*ÜBUNGSTEXT*:
Klinische Arzneimittelstudien: Neuerungen der EU bieten Chance für Deutschland
Ab Montag, den 31. Januar, gibt es in der EU ein neues Genehmigungsverfahren für klinische Arzneimittel-Studien (auch "klinische Prüfungen" genannt). Insbesondere genügt dann ein Studienantrag, über den die Behörden und Ethik-Kommissionen aller beteiligten Staaten gemeinsam entscheiden, statt dass viele nationale Anträge parallel zu stellen sind. Das soll schnellere Genehmigungen ermöglichen und so die EU gegenüber Asien und Nordamerika als Studienregion aufwerten. Grundlagen sind die EU-Verordnung 536/2014 (EU-CTR) und ein neues Informationssystem (CTIS), das alle an einer Studie beteiligten Unternehmen, Behörden, Ethik-Kommissionen und behandelnden Einrichtungen verbindet.

*ÜBUNGSDATEN*:
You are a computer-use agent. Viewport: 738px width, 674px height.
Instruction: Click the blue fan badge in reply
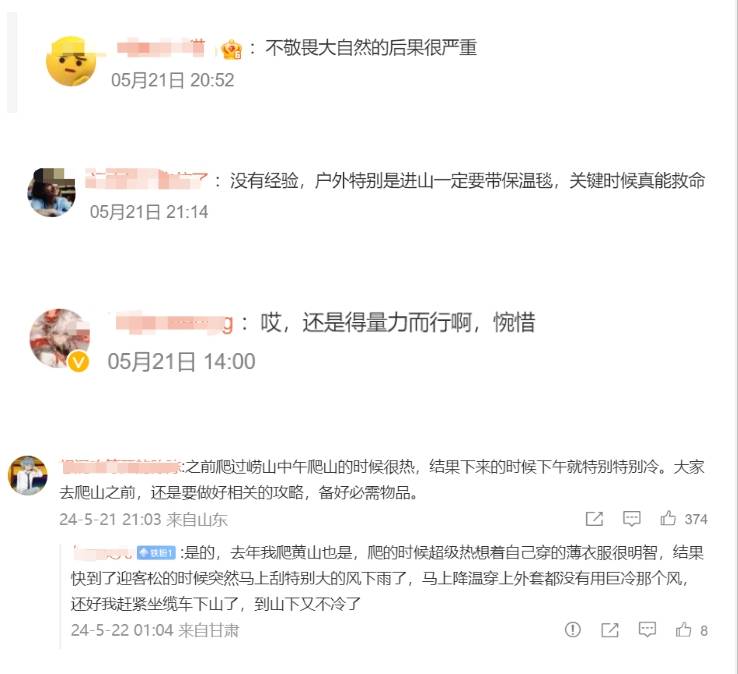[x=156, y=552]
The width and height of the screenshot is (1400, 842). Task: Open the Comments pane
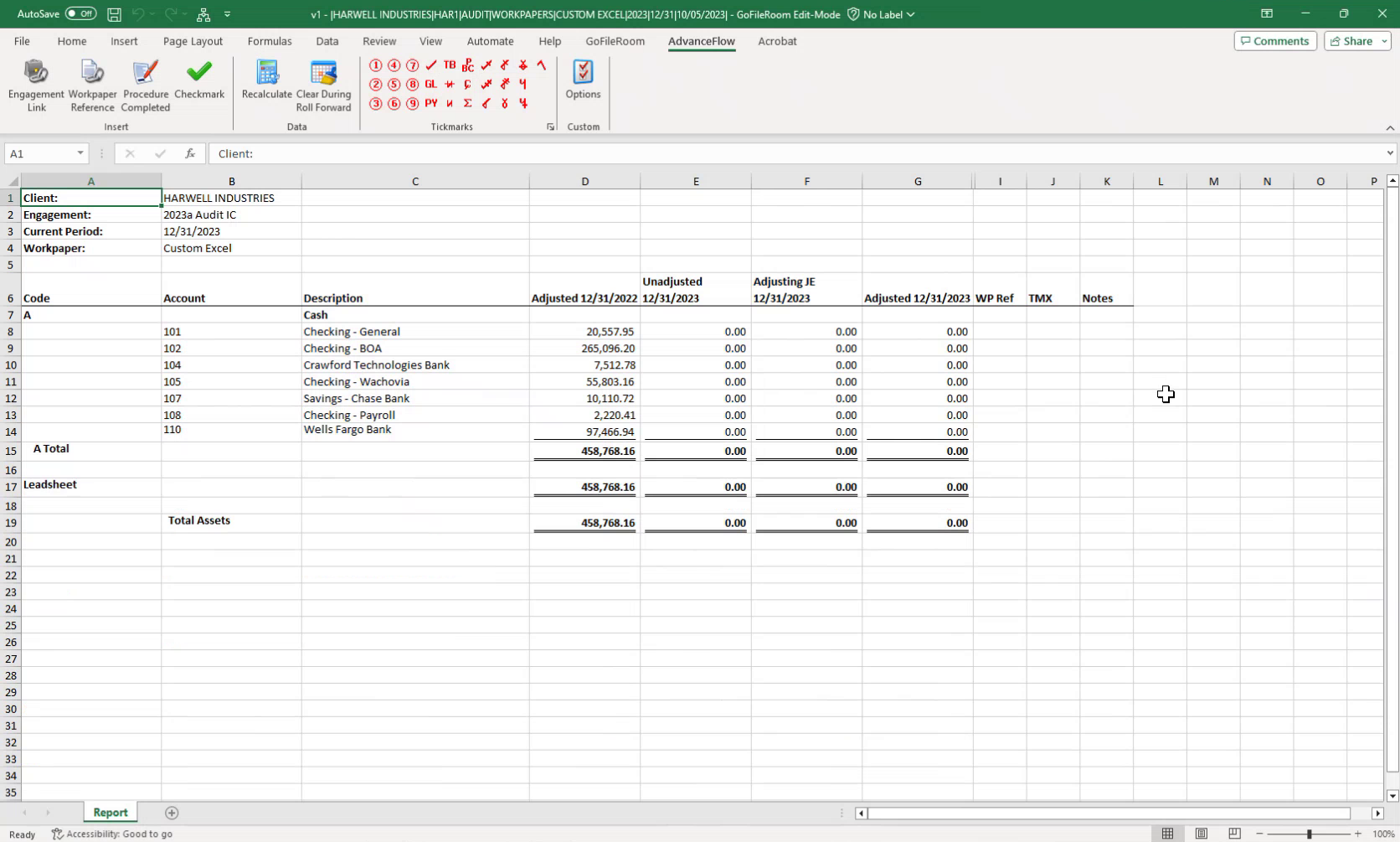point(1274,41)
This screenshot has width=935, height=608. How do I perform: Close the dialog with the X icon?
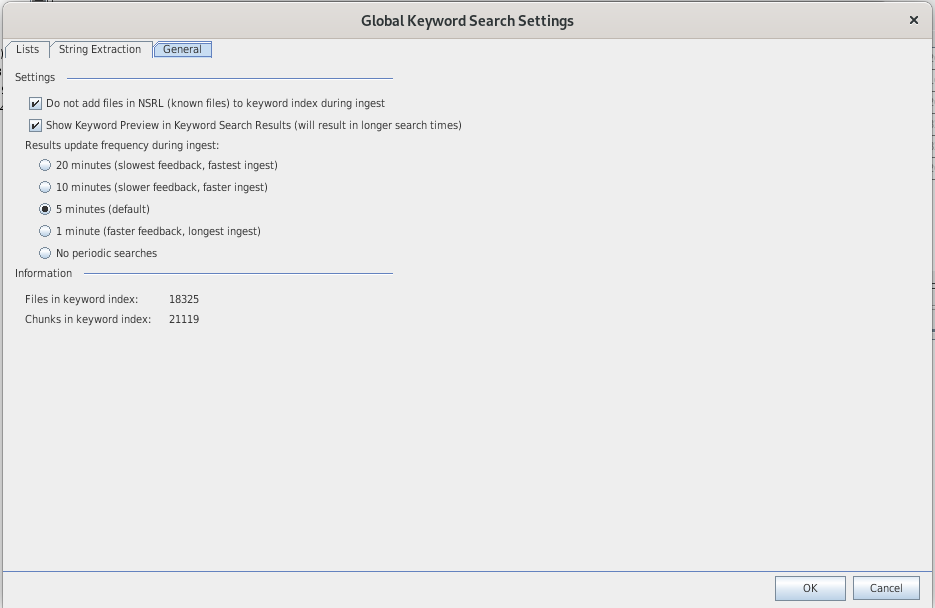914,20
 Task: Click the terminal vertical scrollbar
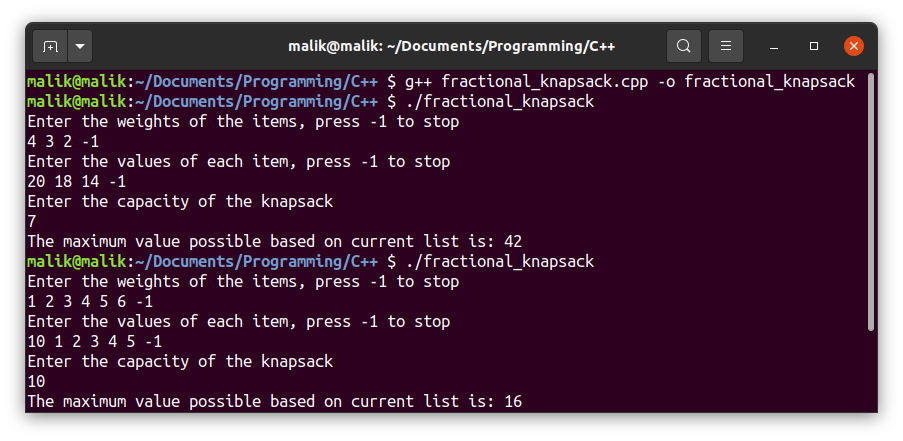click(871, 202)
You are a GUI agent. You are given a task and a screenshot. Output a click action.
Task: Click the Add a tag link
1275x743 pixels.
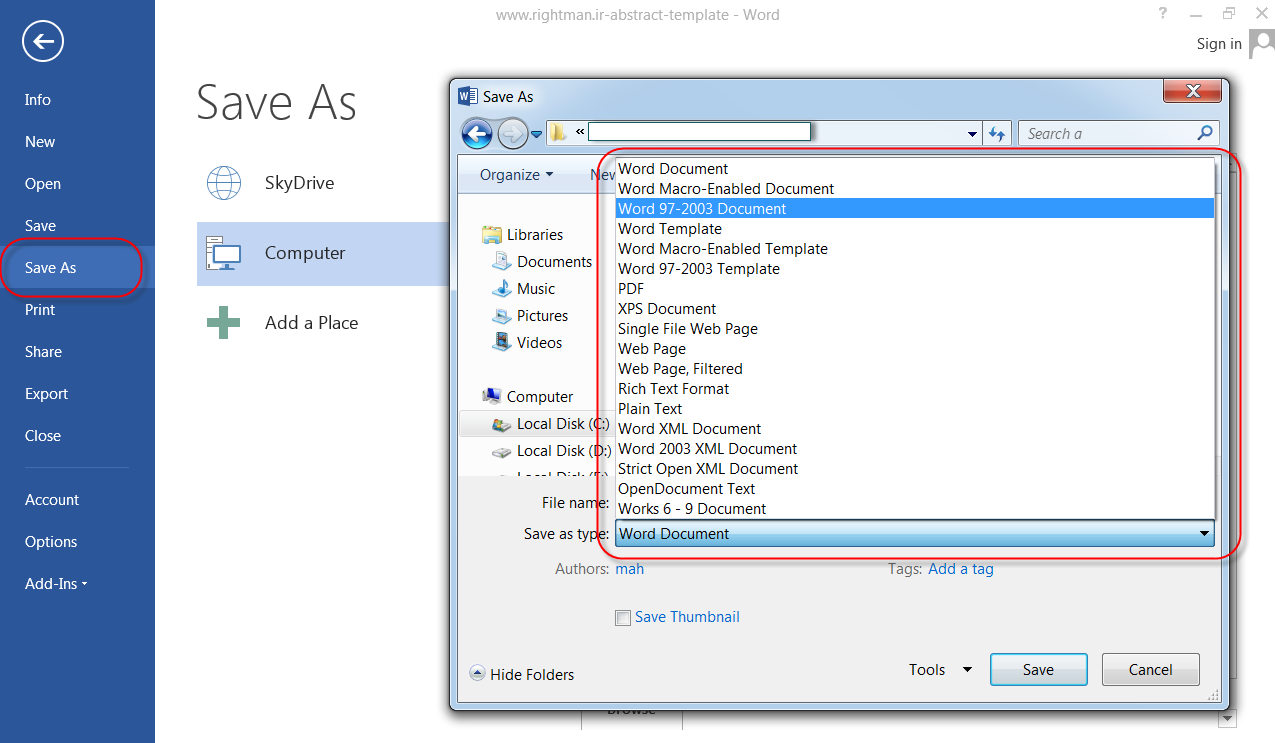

*AUFGABEN*:
A: Wen verbindet das Informationssystem CTIS laut dem Text über klinische Arzneimittelstudien? Nenne alle.
B: Führe den Text über klinische Arzneimittelstudien nach seinem letzten Satz fort.
Die Datensätze sind eigenständiges Material und gehören nicht zum Text über klinische Arzneimittelstudien.

*LÖSUNGEN*:
A: Die an einer Studie beteiligten Unternehmen, Behörden, Ethik-Kommissionen und behandelnden Einrichtungen.

B:
Diese Entwicklung kommentiert Han Steutel, Präsident des Verbands der forschenden Pharma-Unternehmen (vfa): "Die EU hat erkannt, wie wichtig klinische Studien für den Fortschritt der Medizin und für den internationalen Stellenwert des Standorts Europa sind. Das neue Verfahren und das Informationssystem CTIS können wichtige Kata-lysatoren für mehr klinische Forschung zu Arzneimitteln in der EU sein. Damit kann auch Deutschland seine Bedeutung im Studienwesen wieder heben. Dafür sind aber Verbesserungen auf nationaler Ebene nötig. Dazu zählen insbesondere über alle Bundesländer hinweg harmonisierte Vorgaben für den Datenschutz in Studien und zügigere Vertragsabschlüsse zwischen Pharmaunternehmen und mitwirkenden Kliniken oder Praxen. Nötig ist auch mehr Personal, das beim Bundesamt für Arzneimittel und Medizinprodukte und beim Paul Ehrlich Institut Studien betreut, um mehr Beratung für Unternehmen und Institutionen anzubieten, die Studien durchführen wollen."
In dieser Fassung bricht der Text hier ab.